6. Legislative Assembly: Law of Maximum Commissions of the Card´s System
– The purpose of this law is to regulate the maximum commissions charged by the providers of services related to processing transactions that use payment deceives and the running of the card payment system.
– The Costa Rican Central Bank will be in charge of issuing the statutory regulation and to oversight its compliance, following the best international practices.
– All providers of services in the card system must follow this law, irrespective of whether they are subject to supervision by any of the superintendencies that comprise the CONASSIF. The same applies to those entities that provide technical support for providers, card brands, affiliates, and clients that accept and use payment devices.
– Non-compliance with the law will be sanctioned by administrative sanctions imposed by the Board of Directors of the Costa Rican Central Bank.
- The administrative procedure set in the General Law of the Public Administration will apply.
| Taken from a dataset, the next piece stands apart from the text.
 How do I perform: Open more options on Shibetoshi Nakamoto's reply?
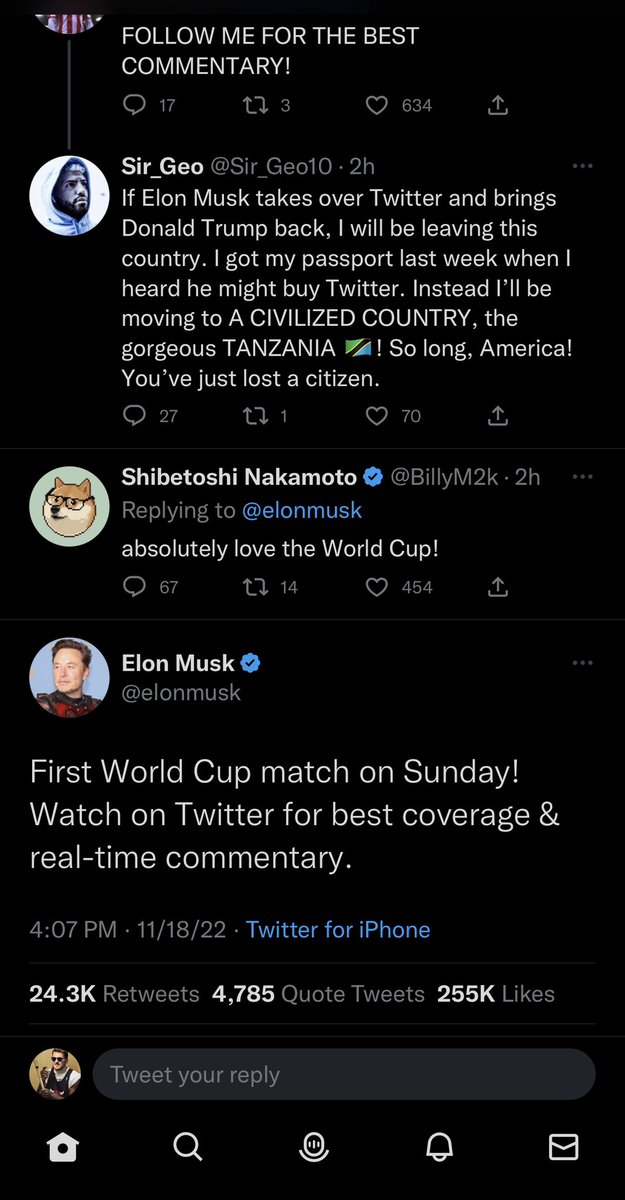[582, 477]
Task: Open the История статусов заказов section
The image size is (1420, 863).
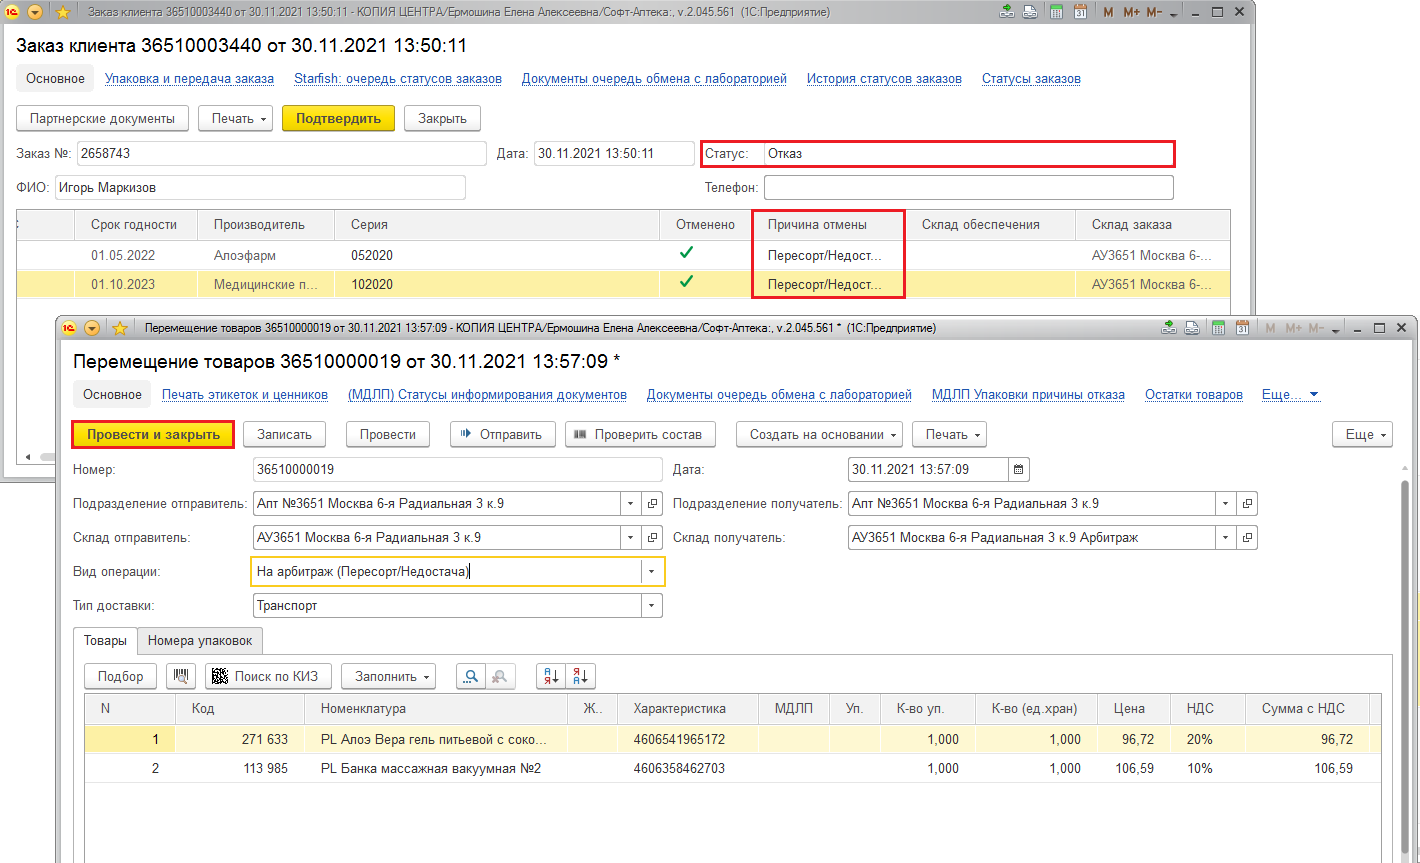Action: tap(884, 79)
The imposition and payment of fines will not exempt infringers from complying with the rules provided in said law.
- The law provides a classification of different infractions for which different penalties are imposed.
- For example, the applicable sanction for charging commissions above the permissible limit will be sanctioned with a fine equivalent to the commission charged in excess, but it will never be less than two hundred base salaries. Moreover, the infringer must return to affected affiliates all sums that infringe the maximum limits authorized by the Central Bank of Costa Rica, within the next ten working days upon the imposition of the fine.
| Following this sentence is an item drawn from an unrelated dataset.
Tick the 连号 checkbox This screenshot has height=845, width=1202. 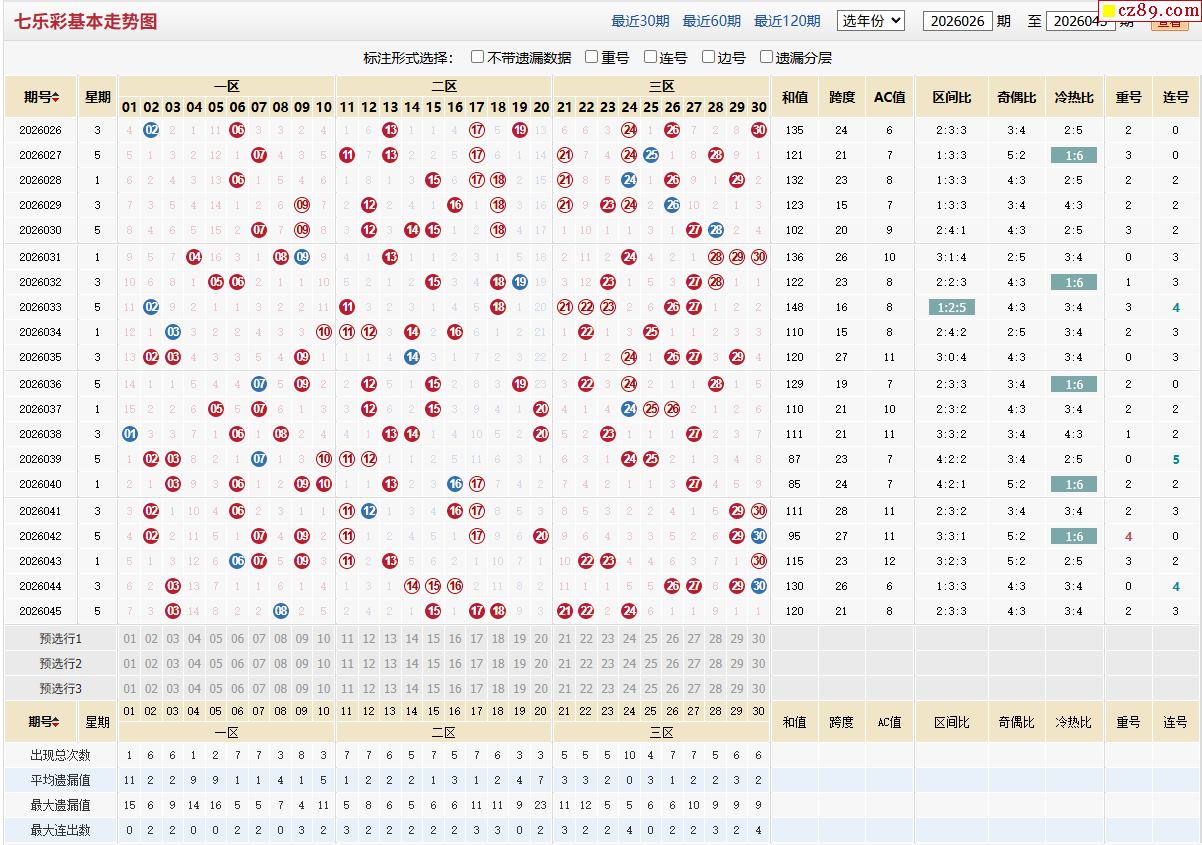[x=651, y=57]
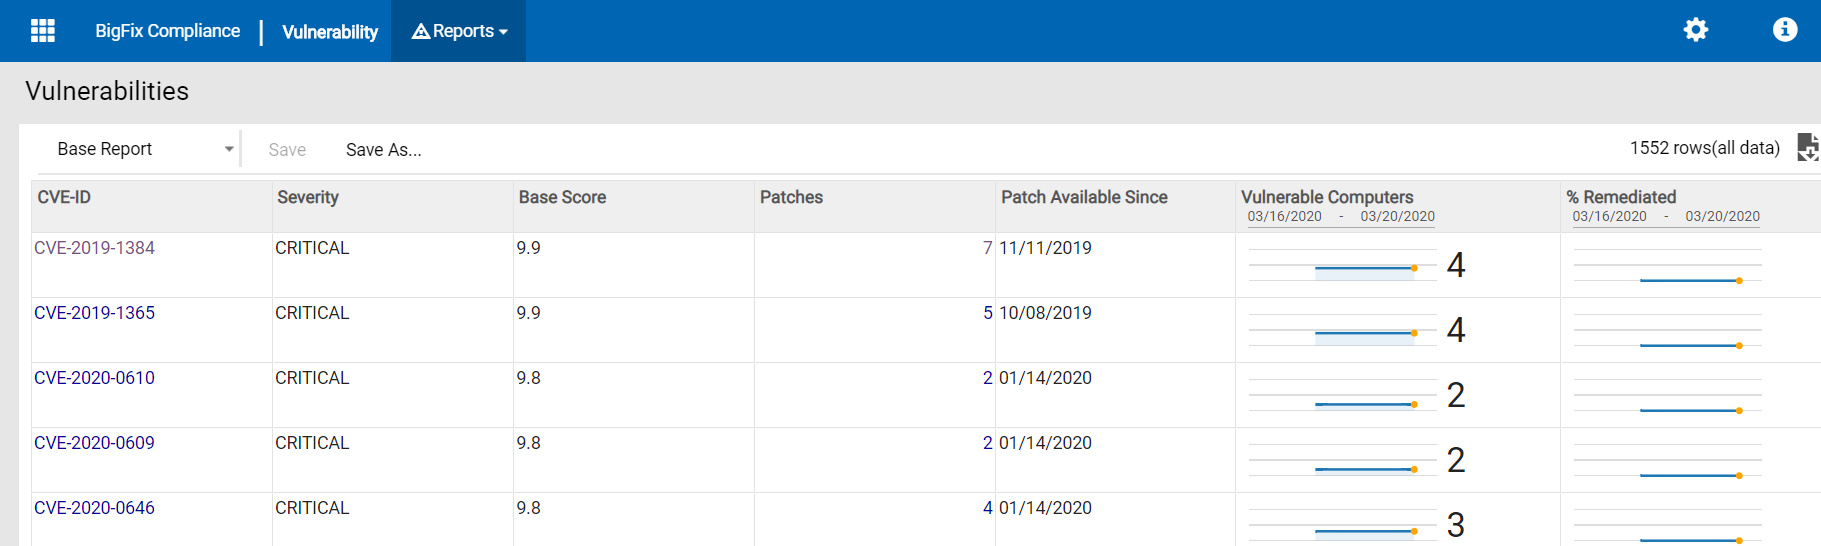
Task: Open the app grid launcher icon
Action: coord(43,31)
PROVISIONS IN PRACTICE: Measures that certain financial institutions have announced to mitigate economic impacts of COVID – 19 in granted credits
Given the emergency in the country caused by the effects of COVID-19, many clients of public and private banks have requested for immediate alternatives to keep their loans up to date considering a possible decrease in their sources of income.
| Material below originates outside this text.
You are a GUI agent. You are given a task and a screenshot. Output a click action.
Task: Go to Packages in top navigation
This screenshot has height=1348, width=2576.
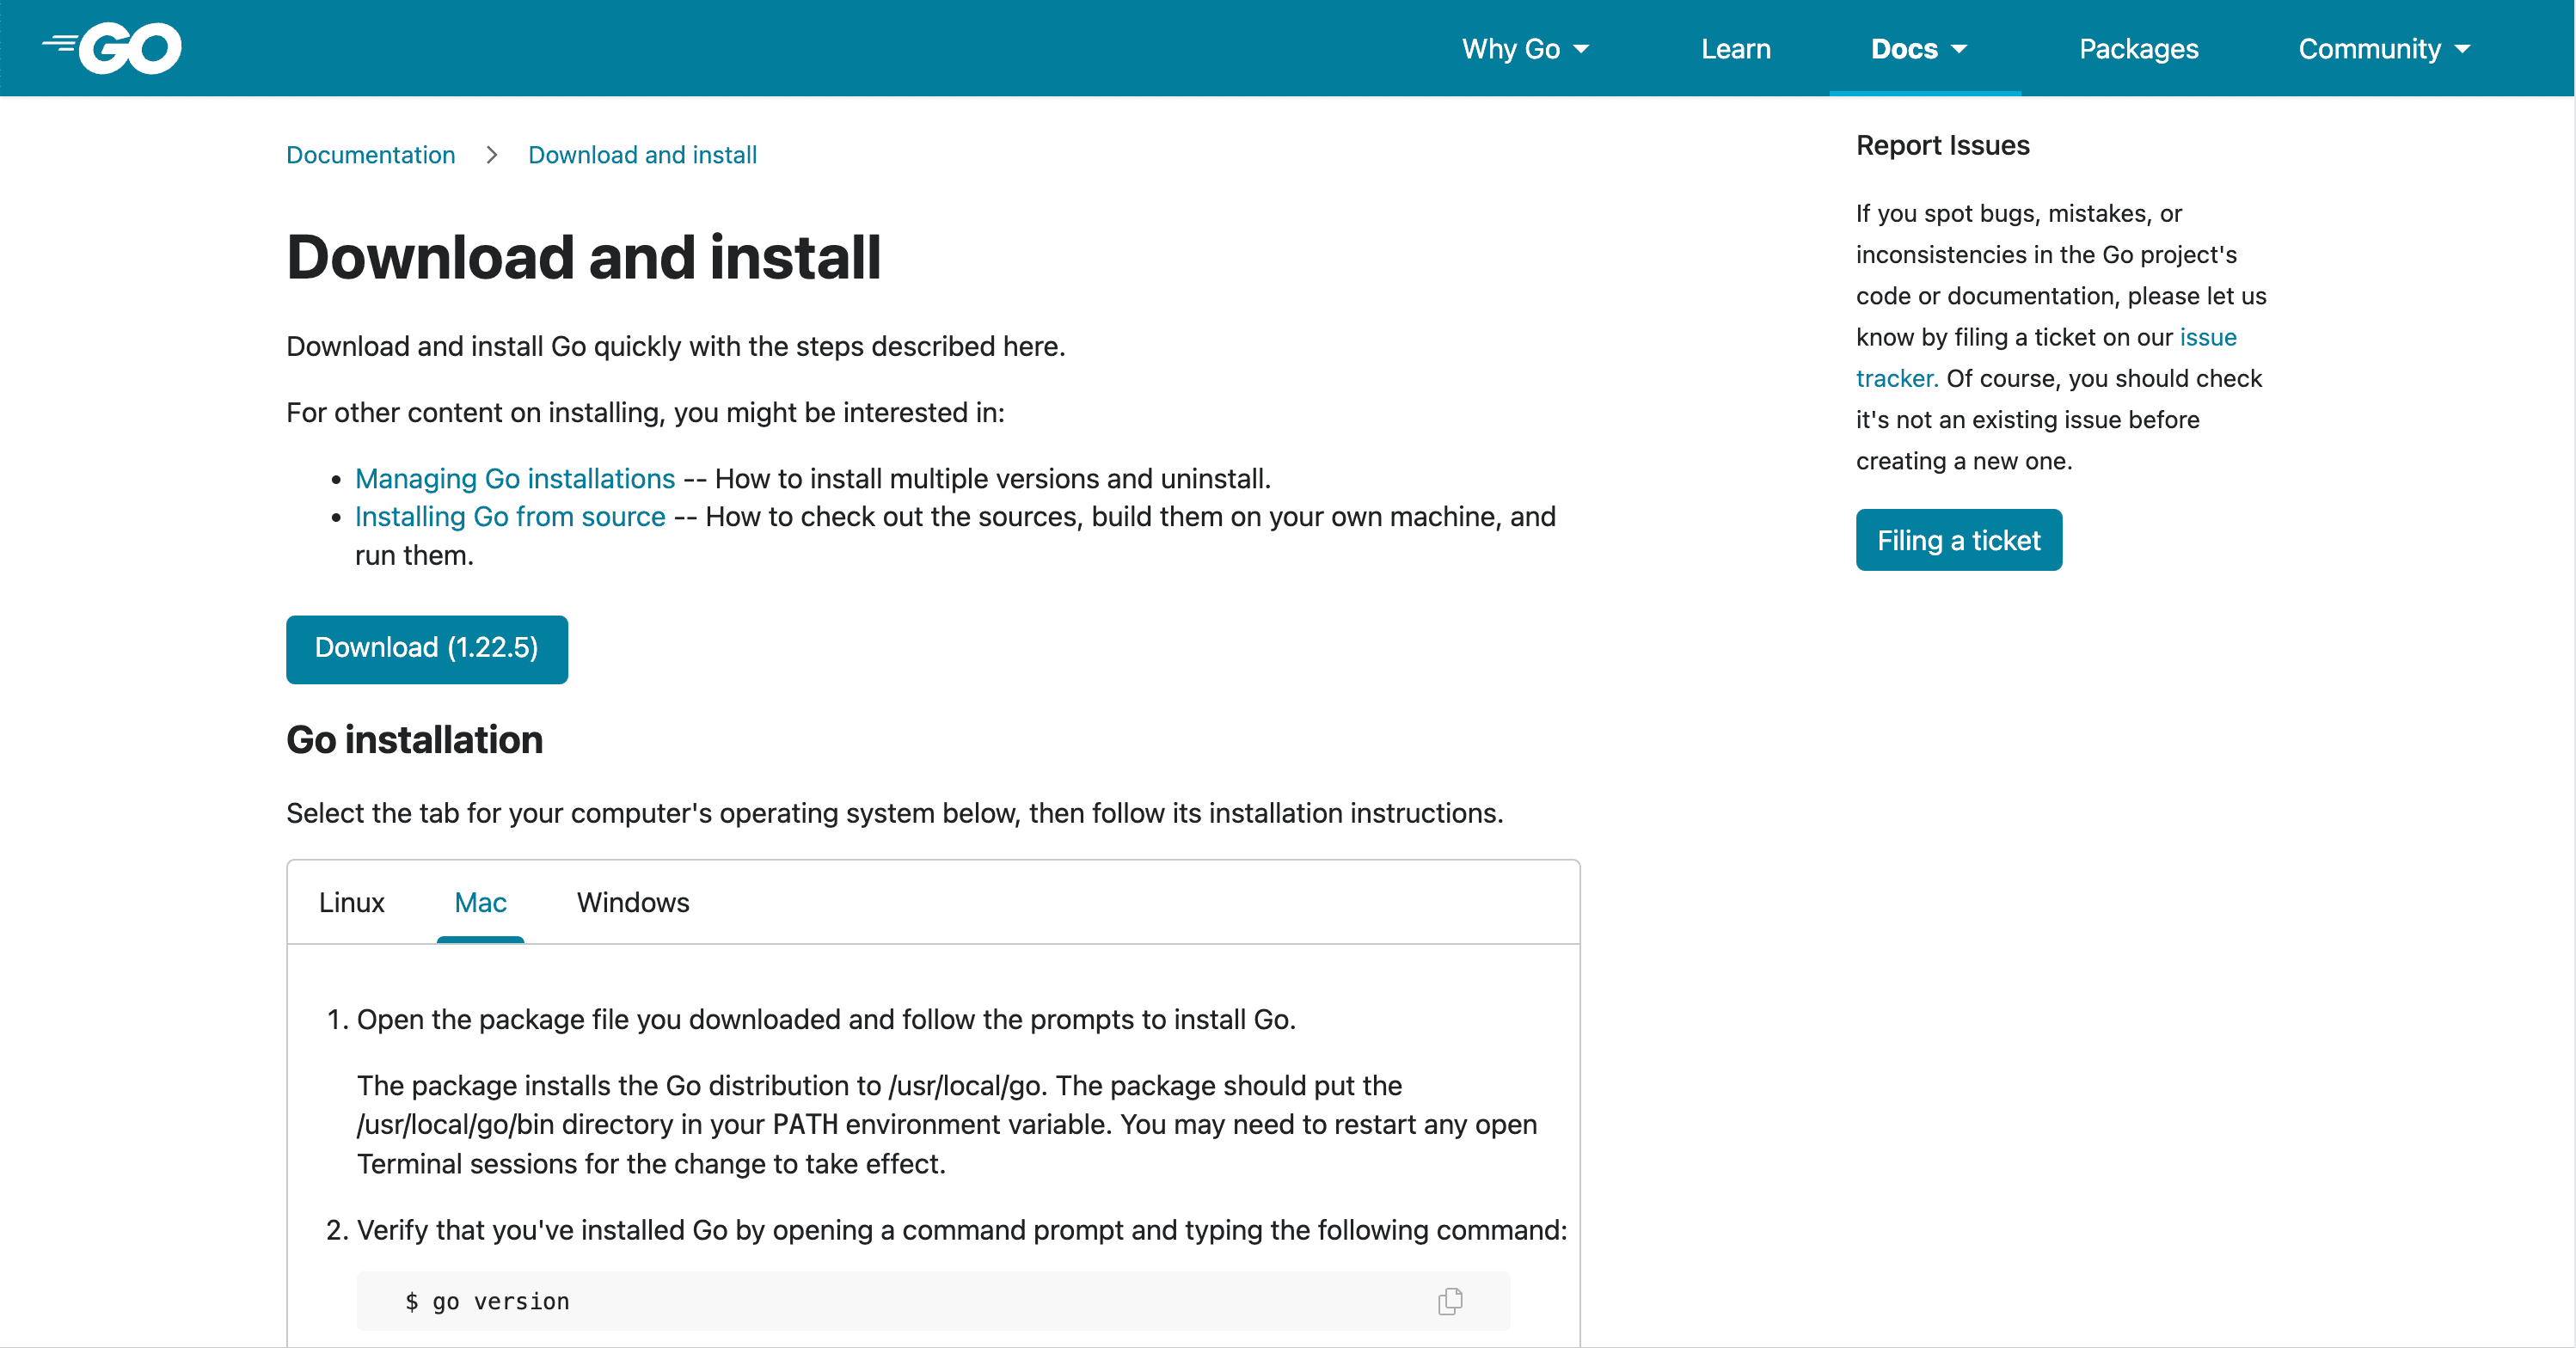2138,48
The request for credit restructuring has been high the past two weeks, and has reached different types of loans, such as: home loans, pledge loans, leases, direct loans and lines of credit – the latter two with a very particular focus on corporate banking.
In compliance with guidelines and regulations that have been issued by the different institutions to alleviate the financial burden on companies and households in the country, and in response to clients requests, some banks – and financial companies – have already taken measures to mitigate the economic impact of COVID-19, and are reviewing the respective credits in order to analyze what internal policy will be taken in this regard.
Said measures range from making case-by-case reviews according to the clients request, – taking into consideration the credit status and good payment thereof – or applying general policies for all clients by sector – since they will not necessarily be the same measures for different banking sectors.
Among the general measures that have been taken by financial institutions are the following:
a. extension of the credit term;
b. decrease in interest rates;
c. changing the payment form by granting grace periods to the payment of principal or interest, or even to both the joint payment of principal and interest, without affecting the customer’s credit history. Grace periods may be up to two months to a one-year term, and the pending payment during the grace period may be transferred to the end of the term;
d. granting grace periods in the minimum payment of credit cards for up to two months; and/or,
e. a new term will be granted to avoid the credit execution by judicial or administrative lawsuits, for credits that are in arrears with less than 120 days as of March 31.
From a legal perspective, there are several ways to structure and document the measures agreed upon by financial entities. The corresponding form must be determined in each case, taking into consideration the type of credit, the debtor, the risk assumed by the entity, the guarantees, etc.